Mr. Churchill’s statement in the House of Commons on the same date read as follows: [Page 86]

“Thus, from that date [January 1, 1945]68 we shall no longer receive shipments to this country under Lend-Lease, of any manufactured articles for civilian use which enter into our export trade nor of many raw and semi-fabricated materials such as iron, steel and some non-ferrous metals. Consequently, in accordance with the White Paper of September 1941, we shall then be free to export a wide range of goods made from these materials. Naturally, we have not used in exports and do not propose to use any critically scarce materials except where export is essential for the effective prosecution of the war.”

This statement implies that as far as the U.K. is concerned no restrictions are in effect after January 1, 1945 on the export of items purchased for cash or made from items purchased for cash, but that the U.K. will not use “critically scarce materials” in exports. What difference, if any, there is between “critically scarce materials” and “materials of a type the use of which is being restricted in the United States on the grounds of short supply” is not clear.
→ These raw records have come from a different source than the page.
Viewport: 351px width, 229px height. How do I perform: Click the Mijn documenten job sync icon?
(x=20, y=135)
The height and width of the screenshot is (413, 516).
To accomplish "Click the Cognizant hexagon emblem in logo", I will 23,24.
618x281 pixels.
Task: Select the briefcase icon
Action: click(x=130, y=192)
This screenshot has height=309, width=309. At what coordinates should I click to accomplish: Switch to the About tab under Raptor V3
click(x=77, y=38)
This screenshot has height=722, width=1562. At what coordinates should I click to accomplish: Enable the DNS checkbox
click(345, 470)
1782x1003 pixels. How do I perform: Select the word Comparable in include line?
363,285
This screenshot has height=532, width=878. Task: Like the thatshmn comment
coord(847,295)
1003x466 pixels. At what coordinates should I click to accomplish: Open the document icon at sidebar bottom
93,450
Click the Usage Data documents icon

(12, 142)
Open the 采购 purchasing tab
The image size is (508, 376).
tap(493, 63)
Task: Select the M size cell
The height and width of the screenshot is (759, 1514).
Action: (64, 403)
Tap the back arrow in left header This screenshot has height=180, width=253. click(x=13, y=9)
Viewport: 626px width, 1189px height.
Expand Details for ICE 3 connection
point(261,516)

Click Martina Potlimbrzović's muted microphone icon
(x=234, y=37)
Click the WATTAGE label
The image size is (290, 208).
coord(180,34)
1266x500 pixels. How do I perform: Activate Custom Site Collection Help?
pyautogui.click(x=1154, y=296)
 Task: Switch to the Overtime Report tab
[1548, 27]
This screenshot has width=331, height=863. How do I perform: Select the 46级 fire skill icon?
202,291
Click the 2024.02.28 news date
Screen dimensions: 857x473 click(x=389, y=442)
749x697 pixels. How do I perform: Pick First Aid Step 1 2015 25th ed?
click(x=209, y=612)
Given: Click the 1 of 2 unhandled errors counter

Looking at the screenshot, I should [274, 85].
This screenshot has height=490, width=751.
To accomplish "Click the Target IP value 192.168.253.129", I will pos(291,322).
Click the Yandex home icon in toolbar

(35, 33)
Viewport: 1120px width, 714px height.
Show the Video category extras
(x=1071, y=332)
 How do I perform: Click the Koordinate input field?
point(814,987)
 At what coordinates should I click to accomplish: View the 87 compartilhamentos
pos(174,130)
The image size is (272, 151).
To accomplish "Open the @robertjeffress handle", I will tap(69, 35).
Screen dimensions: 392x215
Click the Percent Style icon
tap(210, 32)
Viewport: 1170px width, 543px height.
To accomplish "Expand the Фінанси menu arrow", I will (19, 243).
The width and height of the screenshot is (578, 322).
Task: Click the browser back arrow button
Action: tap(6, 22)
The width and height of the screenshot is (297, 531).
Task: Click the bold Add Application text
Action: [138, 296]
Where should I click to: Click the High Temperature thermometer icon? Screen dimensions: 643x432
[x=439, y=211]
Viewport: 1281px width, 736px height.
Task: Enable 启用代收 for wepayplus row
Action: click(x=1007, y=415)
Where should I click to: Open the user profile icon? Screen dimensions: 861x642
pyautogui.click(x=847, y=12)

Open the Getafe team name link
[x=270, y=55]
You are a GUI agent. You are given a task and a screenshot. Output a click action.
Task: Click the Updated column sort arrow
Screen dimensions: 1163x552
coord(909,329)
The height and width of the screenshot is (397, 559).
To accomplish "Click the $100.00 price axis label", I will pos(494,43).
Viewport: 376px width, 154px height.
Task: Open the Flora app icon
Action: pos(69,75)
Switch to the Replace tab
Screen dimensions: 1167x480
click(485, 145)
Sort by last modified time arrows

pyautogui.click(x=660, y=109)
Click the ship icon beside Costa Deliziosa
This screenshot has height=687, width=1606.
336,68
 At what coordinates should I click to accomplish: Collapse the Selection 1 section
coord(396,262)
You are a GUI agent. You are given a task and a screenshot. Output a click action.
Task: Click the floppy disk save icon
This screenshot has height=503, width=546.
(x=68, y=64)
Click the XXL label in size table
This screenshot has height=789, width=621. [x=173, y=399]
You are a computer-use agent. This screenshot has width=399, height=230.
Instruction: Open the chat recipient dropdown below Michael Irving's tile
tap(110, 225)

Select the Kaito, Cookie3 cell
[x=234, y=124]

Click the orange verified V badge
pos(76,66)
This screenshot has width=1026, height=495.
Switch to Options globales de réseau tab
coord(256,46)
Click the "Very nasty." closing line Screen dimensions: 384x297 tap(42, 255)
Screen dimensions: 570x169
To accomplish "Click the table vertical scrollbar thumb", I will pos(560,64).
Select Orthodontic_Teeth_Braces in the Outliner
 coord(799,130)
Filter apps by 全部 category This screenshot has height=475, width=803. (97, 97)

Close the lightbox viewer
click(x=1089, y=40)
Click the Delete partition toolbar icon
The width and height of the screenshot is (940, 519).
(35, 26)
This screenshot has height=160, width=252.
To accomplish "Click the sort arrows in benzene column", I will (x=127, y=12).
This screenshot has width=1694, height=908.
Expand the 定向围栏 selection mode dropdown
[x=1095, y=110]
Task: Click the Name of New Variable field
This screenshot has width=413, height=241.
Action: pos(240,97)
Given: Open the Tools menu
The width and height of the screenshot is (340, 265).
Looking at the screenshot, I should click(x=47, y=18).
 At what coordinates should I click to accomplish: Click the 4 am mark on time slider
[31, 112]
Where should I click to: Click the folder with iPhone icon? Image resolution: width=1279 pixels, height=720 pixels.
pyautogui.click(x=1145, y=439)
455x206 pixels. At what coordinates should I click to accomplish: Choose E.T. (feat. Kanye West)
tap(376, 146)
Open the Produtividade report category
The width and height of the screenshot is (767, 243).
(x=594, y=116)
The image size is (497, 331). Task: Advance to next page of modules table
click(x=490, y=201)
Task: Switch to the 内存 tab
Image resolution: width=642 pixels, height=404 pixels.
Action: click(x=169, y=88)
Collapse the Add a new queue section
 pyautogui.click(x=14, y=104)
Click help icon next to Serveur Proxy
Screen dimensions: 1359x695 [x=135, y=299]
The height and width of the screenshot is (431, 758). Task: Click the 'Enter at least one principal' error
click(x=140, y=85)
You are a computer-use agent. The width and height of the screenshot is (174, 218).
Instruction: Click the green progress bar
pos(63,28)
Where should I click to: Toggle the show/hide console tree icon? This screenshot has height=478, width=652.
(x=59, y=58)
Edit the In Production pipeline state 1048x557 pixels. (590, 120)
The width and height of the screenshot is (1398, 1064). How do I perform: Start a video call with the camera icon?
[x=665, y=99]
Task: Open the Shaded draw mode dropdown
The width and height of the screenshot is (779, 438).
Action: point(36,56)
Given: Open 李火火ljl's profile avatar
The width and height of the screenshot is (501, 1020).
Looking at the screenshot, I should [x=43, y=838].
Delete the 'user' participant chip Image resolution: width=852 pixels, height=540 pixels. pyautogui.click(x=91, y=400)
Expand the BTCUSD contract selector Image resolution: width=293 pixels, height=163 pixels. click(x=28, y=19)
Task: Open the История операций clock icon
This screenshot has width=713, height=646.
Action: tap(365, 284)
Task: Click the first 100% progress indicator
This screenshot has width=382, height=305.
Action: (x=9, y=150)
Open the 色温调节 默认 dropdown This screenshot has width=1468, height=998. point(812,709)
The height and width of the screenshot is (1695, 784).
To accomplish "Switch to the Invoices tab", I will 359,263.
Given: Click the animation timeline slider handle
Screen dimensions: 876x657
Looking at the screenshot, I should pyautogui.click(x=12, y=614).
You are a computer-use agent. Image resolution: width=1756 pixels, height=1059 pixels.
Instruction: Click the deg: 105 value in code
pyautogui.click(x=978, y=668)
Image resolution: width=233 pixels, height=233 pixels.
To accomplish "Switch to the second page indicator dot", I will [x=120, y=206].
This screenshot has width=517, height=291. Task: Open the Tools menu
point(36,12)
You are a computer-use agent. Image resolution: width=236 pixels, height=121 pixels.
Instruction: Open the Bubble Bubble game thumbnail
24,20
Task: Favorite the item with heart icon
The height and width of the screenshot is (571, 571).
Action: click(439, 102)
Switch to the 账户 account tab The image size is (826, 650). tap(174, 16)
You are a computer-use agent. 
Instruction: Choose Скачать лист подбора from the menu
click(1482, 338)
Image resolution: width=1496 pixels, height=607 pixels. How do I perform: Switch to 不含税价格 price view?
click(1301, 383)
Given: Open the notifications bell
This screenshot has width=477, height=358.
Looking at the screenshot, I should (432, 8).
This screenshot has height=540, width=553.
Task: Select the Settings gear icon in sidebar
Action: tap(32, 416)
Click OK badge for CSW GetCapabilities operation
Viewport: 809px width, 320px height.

In summary, the memorandum to the President says that the cash purchase restrictions of the White Paper stand unchanged, but that the administration of the White Paper waivers will be changed. The statement to the press implies either that the White Paper restrictions on cash purchase items have been lifted, or that no cash purchase items are in short supply. The Prime Minister’s statement says that as far as a commitment to the United States is concerned there are now no restrictions on the use of cash purchase items in exports, but that the U.K. will not make exports that use material needed for war purposes.

The results in practice of the policy expressed by these somewhat conflicting statements will be determined largely by the action of FEA in the granting of White Paper waivers, and by the position of WPB on “short supply”.

  1. Mr. Fetter was adviser on British Commonwealth financial affairs in the Division of Financial and Monetary Affairs.
  2. War Production Board.
  3. Brackets appear in the original memorandum.